OPINION: We should stop watching the Cleveland Browns


Erik Drost/Flickr

It’s no secret the Cleveland Browns have been the laughing stock of the NFL for some years now, but now one lifelong fan is deciding to no longer watch them due to their newest quarterback acquisition.

The depressing pile of filth that is the Cleveland Browns franchise can inspire intense emotions. So, with the help of an anonymous Browns fan, these emotions were distilled into a poem alongside an account of everything that comes with Browns fandom: A fandom that should cease to exist.

North of a railbridge

Blue waters and blue sky.

Are pure and gentle,

And roll into the mouth of a river.

The sun was always out on Sunday mornings in Cleveland. My friend and I would meet up in the neighborhood and throw a football back and forth, imagining we were players on the field, destroying whatever opponent the Browns were set to play. While we drew up routes on the pigskin, the guy who lived across the street from me would stoke our hopes of a victory as he passed by, walking his dog to the lake. As the ball kicked off downtown, my friend and I abandoned our fantastical game and ran into my house to watch the real thing. Outside, the blue sky over the lake seemed to become clogged and blotted with gray at the mouth of the Cuyahoga River.

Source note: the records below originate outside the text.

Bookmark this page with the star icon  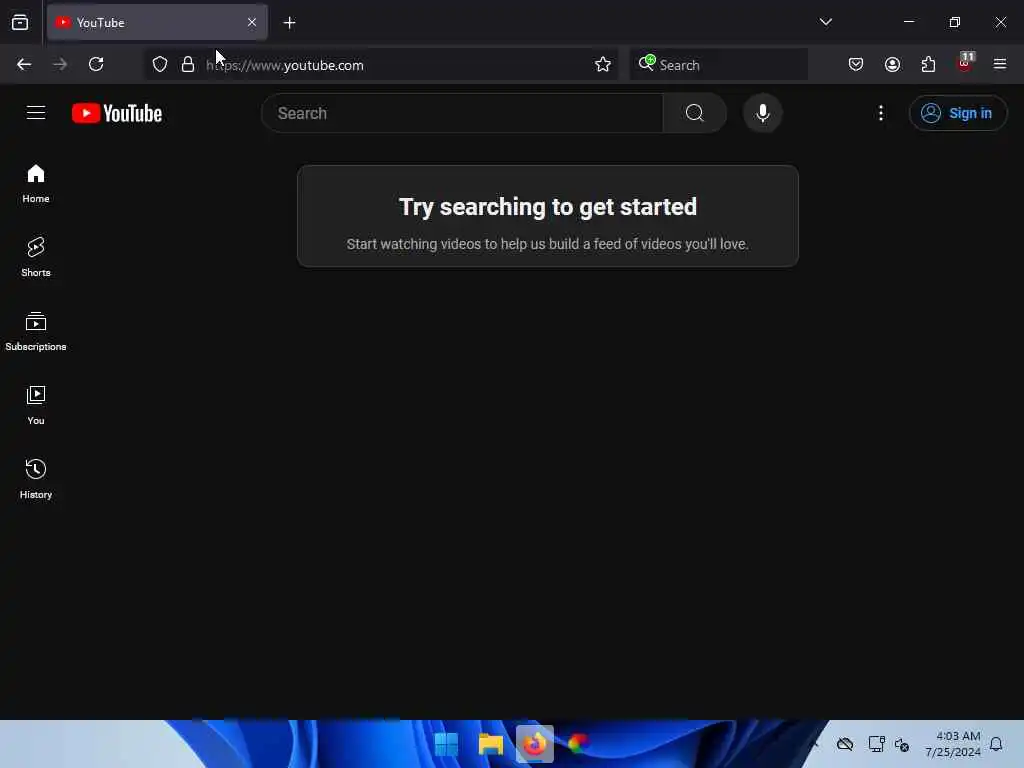[x=602, y=65]
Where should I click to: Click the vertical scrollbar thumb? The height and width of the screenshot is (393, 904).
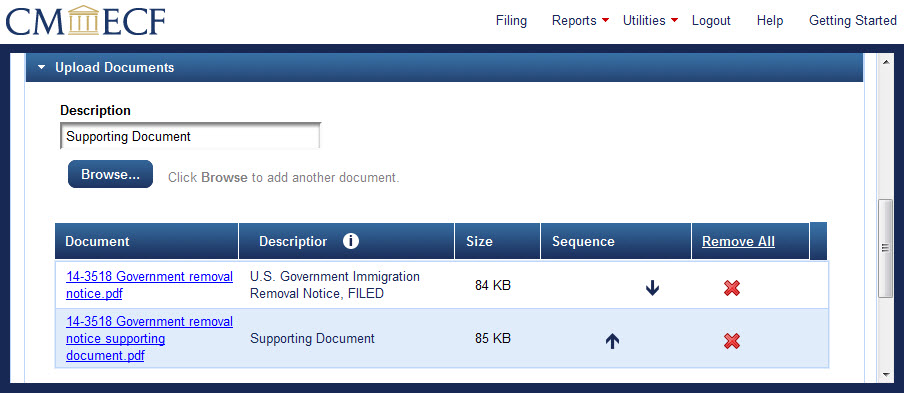tap(886, 248)
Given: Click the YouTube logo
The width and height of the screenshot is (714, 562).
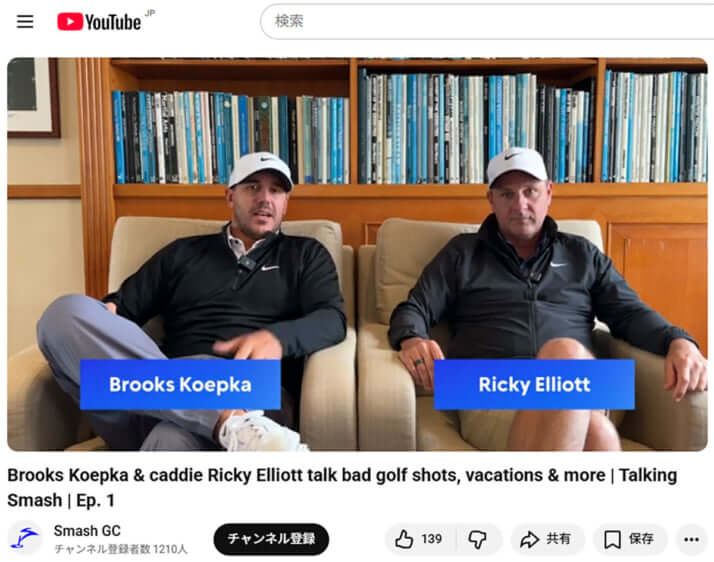Looking at the screenshot, I should pyautogui.click(x=99, y=22).
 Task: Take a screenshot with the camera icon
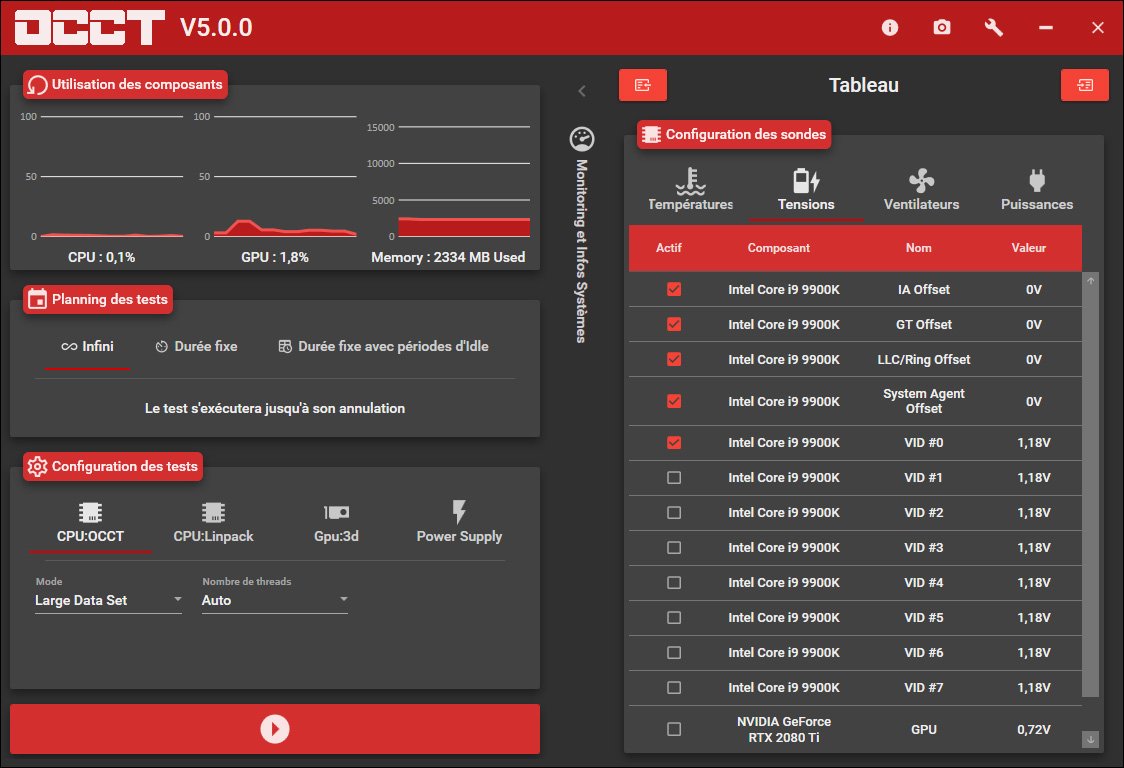point(942,28)
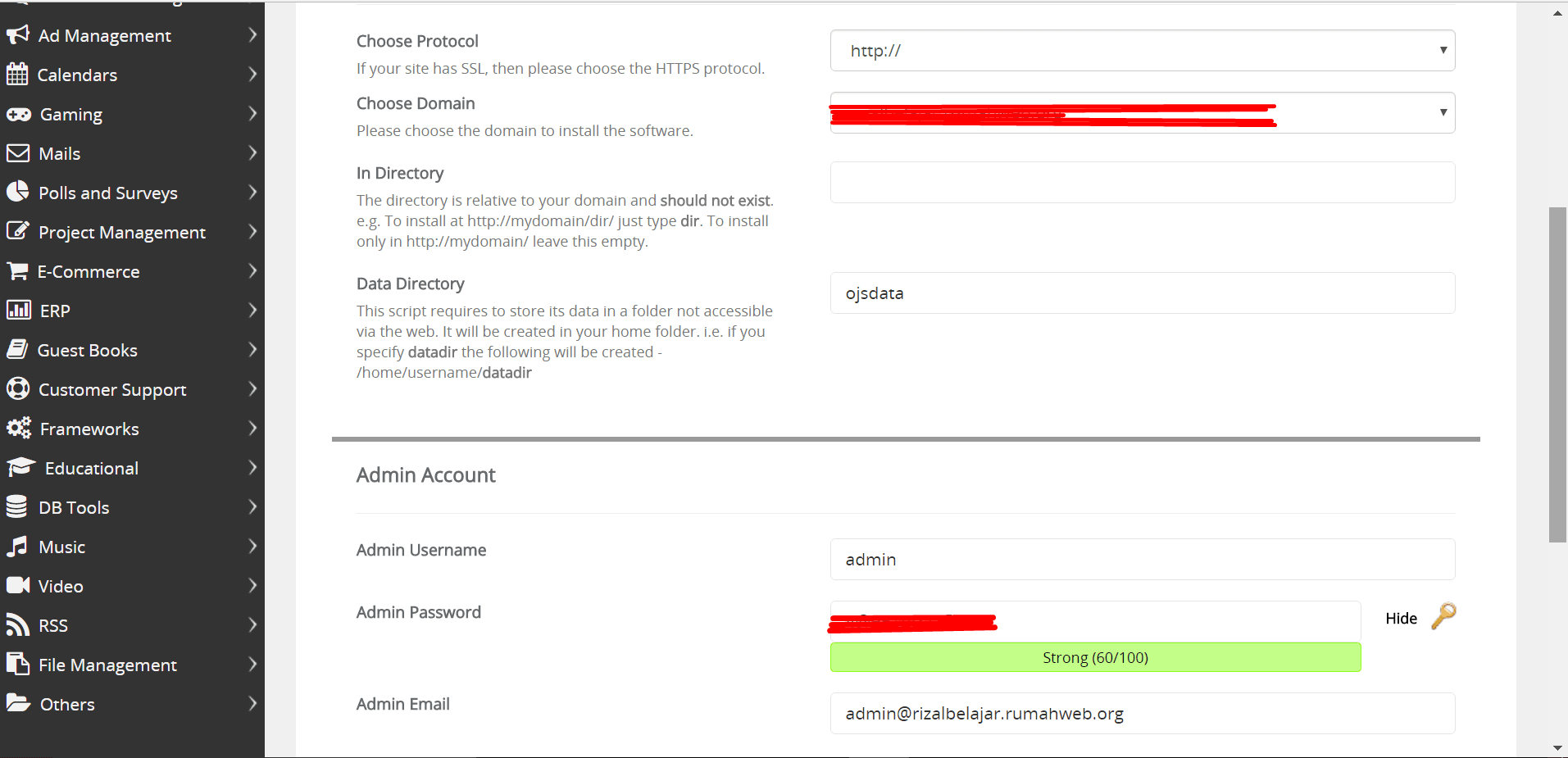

Willfully mismanaged byproduct oozes
from a Sad Factory, and

its scummy residue froths and quivers on the river’s surface.

Years of stagnation clog the water’s flow, staining it Brown.

While Lay’s BBQ chips crunched between my and my friend’s teeth, we watched our quarterback’s bones crunch under piles of defenders. Most games I can remember, we lost by halftime. Today, reflecting on the horrid Browns franchise, I wonder: 

How many times did Johnny Manziel (or Brandon Weeden or Jason Campbell or Jake Delhomme or Charlie Frye or Kevin Hogan or Cody Kessler or Robert Griffin the Third or Colt McCoy or Josh McCown or DeShone Kizer or Seneca Wallace or Tyrod Taylor or Trent Dilfer or Kelly Holcomb or Baker Mayfield) stare up into the gray Cleveland sky after having their brain plastered against their skull, questioning if their source of income was worth the humiliation?

A figure, whose Brown hat is

adorned by a once threaded, now frayed helmet

faces south upon the railbridge,

and stares down into the Brown bile.

It’s time to admit it, and really admit it: The Cleveland Browns have sucked for a long time. We, the fans, have continued to support them. Against our best interest, we’ve weighed their success against our sanity. We, the fans and our collective camaraderie are the true product of this franchise. The fans showing up for each other has meant more than the team has ever meant for us.

At least the team has been loveable.

Without breaking its stare,

the figure’s miserable fingers grope and prod the meaningless cloth.

A mechanical screech echoes in the distance, 

and the Factory’s waste thickens.

The figure drops it’s once treasured possession

and it soaks into the grime until it sits monochromatically–

Brown hat against the Factory’s sludgey waste.

But, the recent trade for Deshaun Watson stripped away any lovability that the Cleveland Browns organization still had remaining. The situation is greasy. And, why did we trade away so many picks for him? And why did we pay him so much?

Let’s just stop watching this team now.

In general, this franchise deserves to burn “in a brighter shade of orange”.

Decisively, out of sheer disgust at what they see,

the figure removes a match from their pocket.

“Burns a brighter shade of orange”, the matchbox label advertises.

The figure strikes the match, and flicks it below,

wondering what beauty the burning river 

once possessed under the cover of the Factory’s Brown stain.